Я ничего не предпринимаю, но не буду препятствовать, если это сделает кто-либо другой.
ТОТ, КТО РЕШИЛ УБИТЬ ФЮРЕРА
Я сделаю это сам, — промолвил полковник, и слова его означали: «Я убью верховного главнокомандующего».
Полковника звали графом Клаусом фон Штауффенбергом. Он был начальником штаба армии резерва. Его служебный кабинет находился на Бендлерштрассе.
Собеседник полковника, капитан, отреагировал незамедлительно:
— Хотел бы я увидеть, как это произойдет. — Не считая необходимым добавлять что-либо к сказанному, он сел и стал ждать ответной реплики полковника.
Тот в свою очередь удивленно посмотрел на собеседника:
— Я жду твоих контраргументов, Фриц!
— Разве мои слова могут заставить тебя отказаться от задуманного?
— Нет, конечно, нет, — торопливо откликнулся Штауффенберг. Его голос звучал властно и твердо, и все же в нем, в этом голосе, проскальзывали мягкие нотки, свидетельствующие о симпатии к собеседнику. — Но меня интересует твое мнение. Ты же наверняка знаешь все аргументы, которые наши друзья смогут выдвинуть против моего решения.
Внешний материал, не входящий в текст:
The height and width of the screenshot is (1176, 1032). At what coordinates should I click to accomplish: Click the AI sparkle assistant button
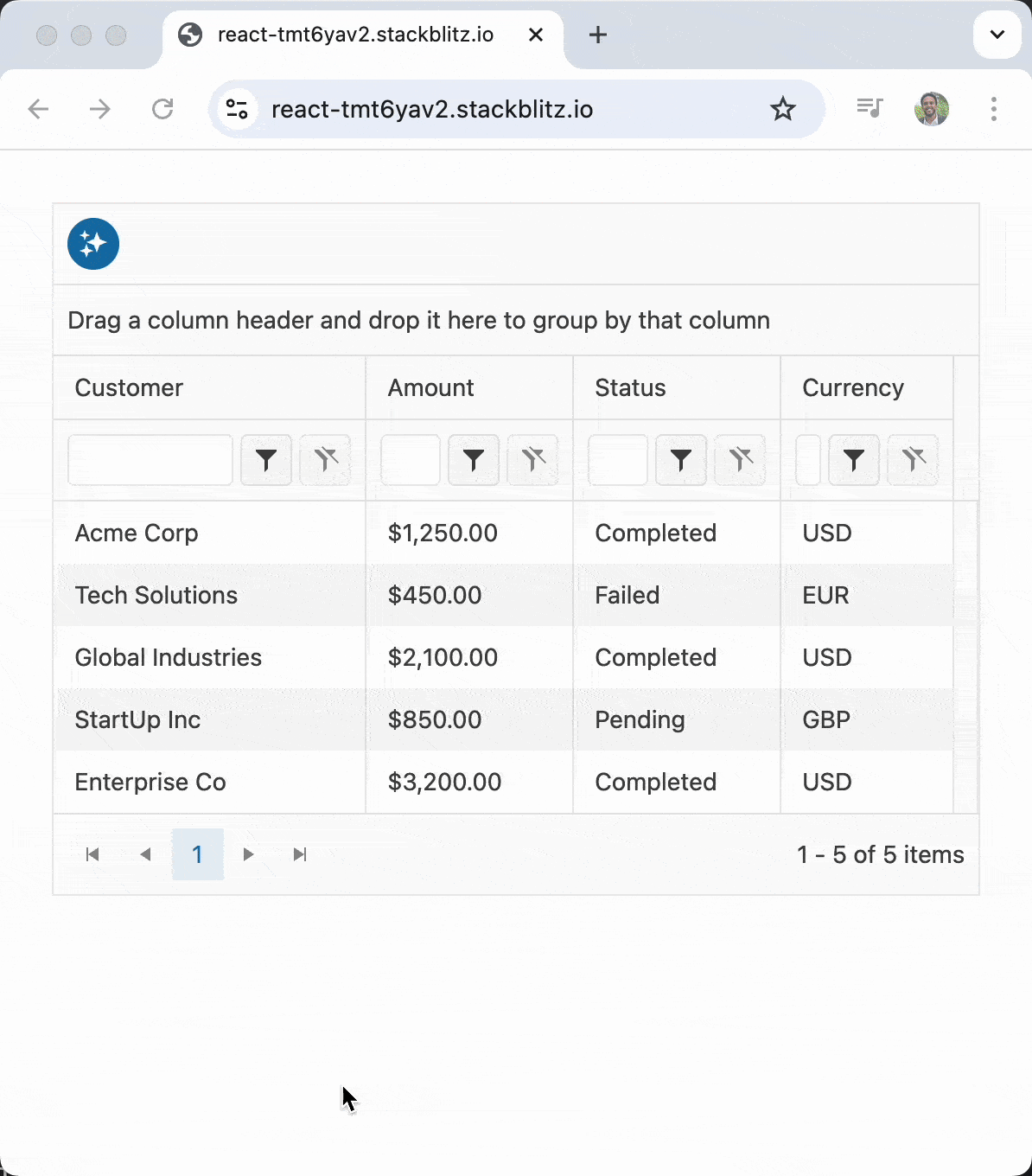tap(93, 244)
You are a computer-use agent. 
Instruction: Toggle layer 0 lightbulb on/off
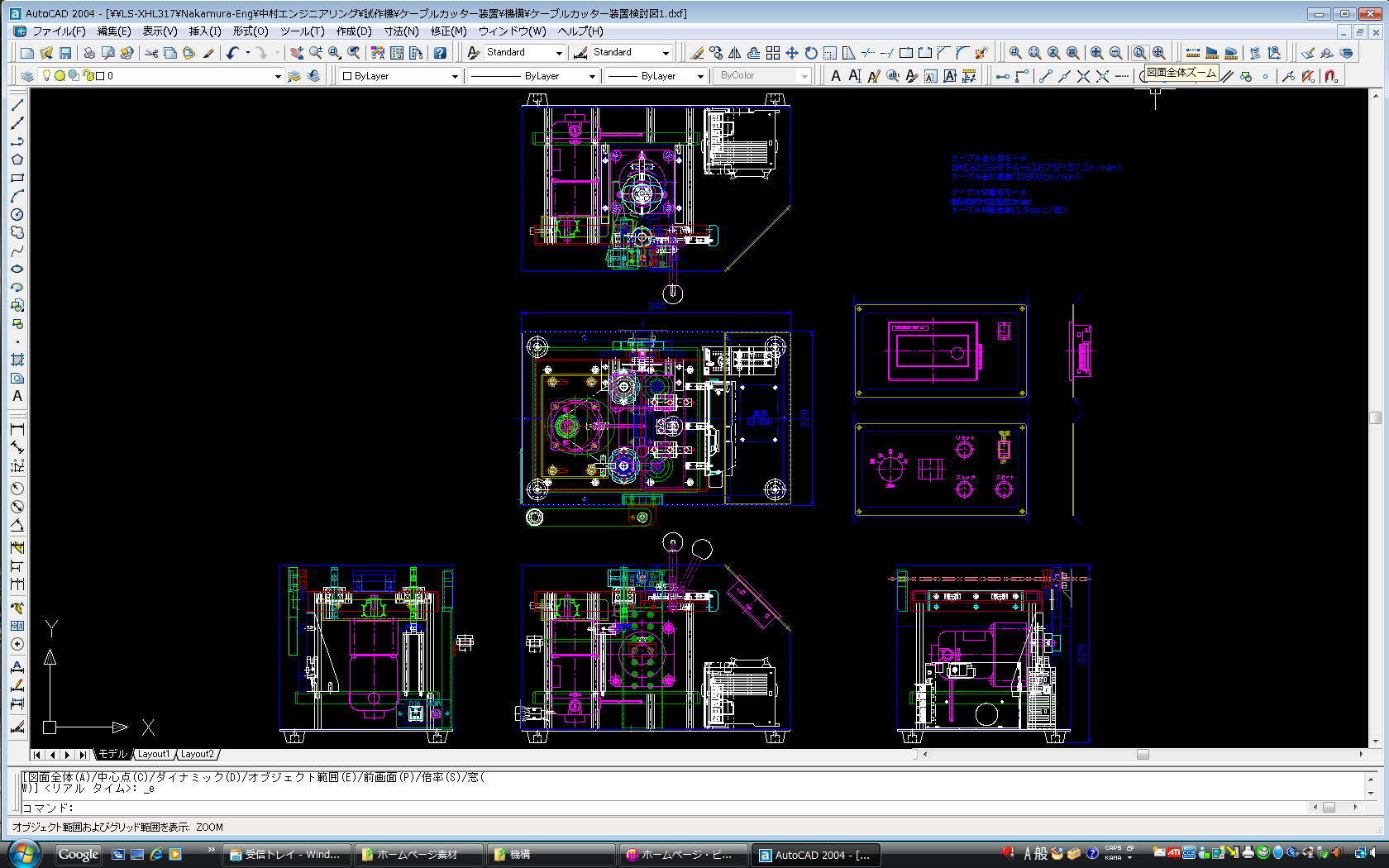click(46, 76)
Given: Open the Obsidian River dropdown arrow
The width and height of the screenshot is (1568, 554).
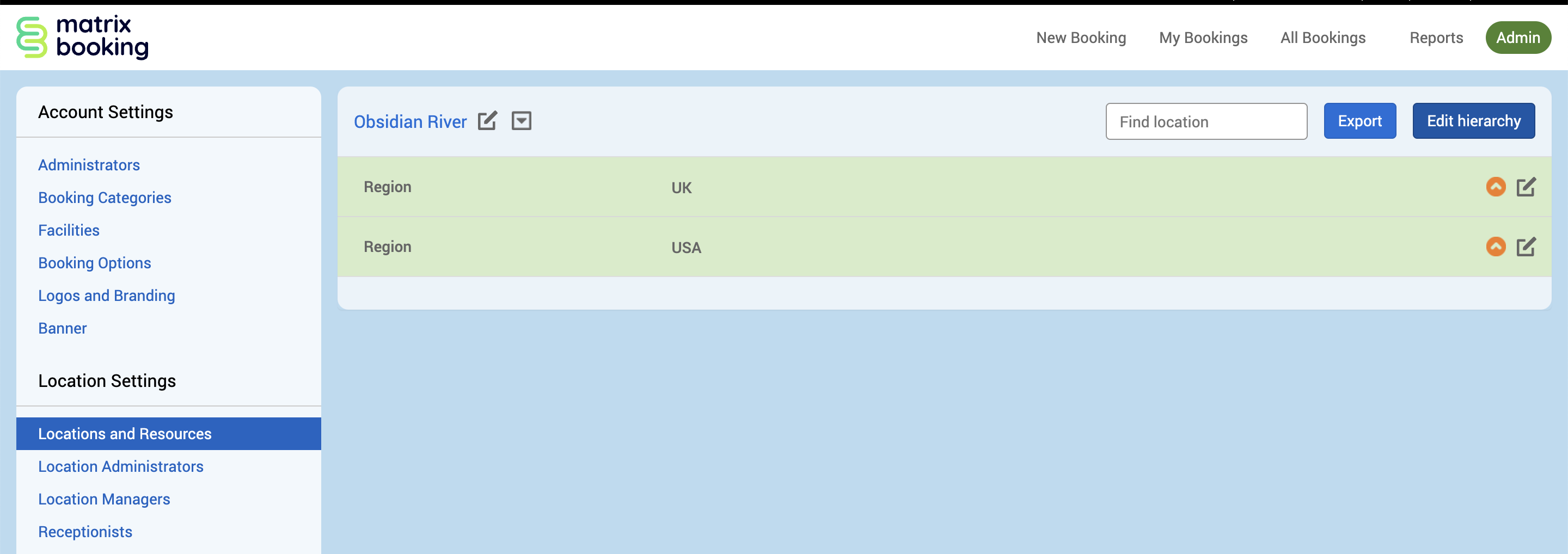Looking at the screenshot, I should point(521,121).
Капитан, граф Фриц Вильгельм фон Бракведе, поднял волевое лицо с ястребиным носом и подмигнул полковнику:
— Моя точка зрения на сей счет тебе известна: давно пора убрать его. — Капитан имел в виду Адольфа Гитлера, фюрера, рейхсканцлера и верховного главнокомандующего вермахта. — Но если тебя интересуют мои возражения, — продолжил он, — то вот первое: он подохнет сам, нужно только немного подождать.
Клаус фон Штауффенберг отрицательно покачал головой:
— Каждый день уносит все большее число человеческих жизней. Потери Германии стремительно растут, а круг наших друзей непрерывно сужается.
— Мы пережили уже пять дет войны, и самое большее месяцев через девять этому палачу все равно придет конец. Он сдохнет так или иначе.
— А сколько людей погибнет до тех пор? — Штауффенберг наклонился к собеседнику: — В два раза больше. Печи крематориев в концлагерях дымят день и ночь. Да и Германия может оказаться разрушенной до основания…
— Ты убежден в том, что миру нужно доказать: существует и иная Германия, а не только этот трест убийц.
— Да, мир должен знать об этом, поэтому мы и решились выступить. — Полковник держался естественно, без малейшей рисовки, говорил тихо, но убежденно. Вдруг он рассмеялся: — Извини, пожалуйста, но мы попусту тратим время. Разумеется, у тебя есть другие, более веские аргументы против моего плана. Так не стесняйся, приведи их.
— Ладно, Клаус, — согласился капитан, подняв ястребиный нос. — Протяни правую руку.
— У меня нет правой руки, — ответил спокойно полковник. — Кроме того, у меня только один глаз, а на левой руке осталось лишь три пальца. Калека — вот кто я. И ты, конечно, думаешь, что я не способен совершить акцию?
— Если кто-нибудь сможет это сделать, то только ты, — не раздумывая сказал граф фон Бракведе. — Я попытаюсь прикрыть твой тыл. Это будет не очень просто: ведь нам придется иметь дело не только с гиеной в образе фюрера, но и с нашими многочисленными друзьями, столь не похожими друг на друга.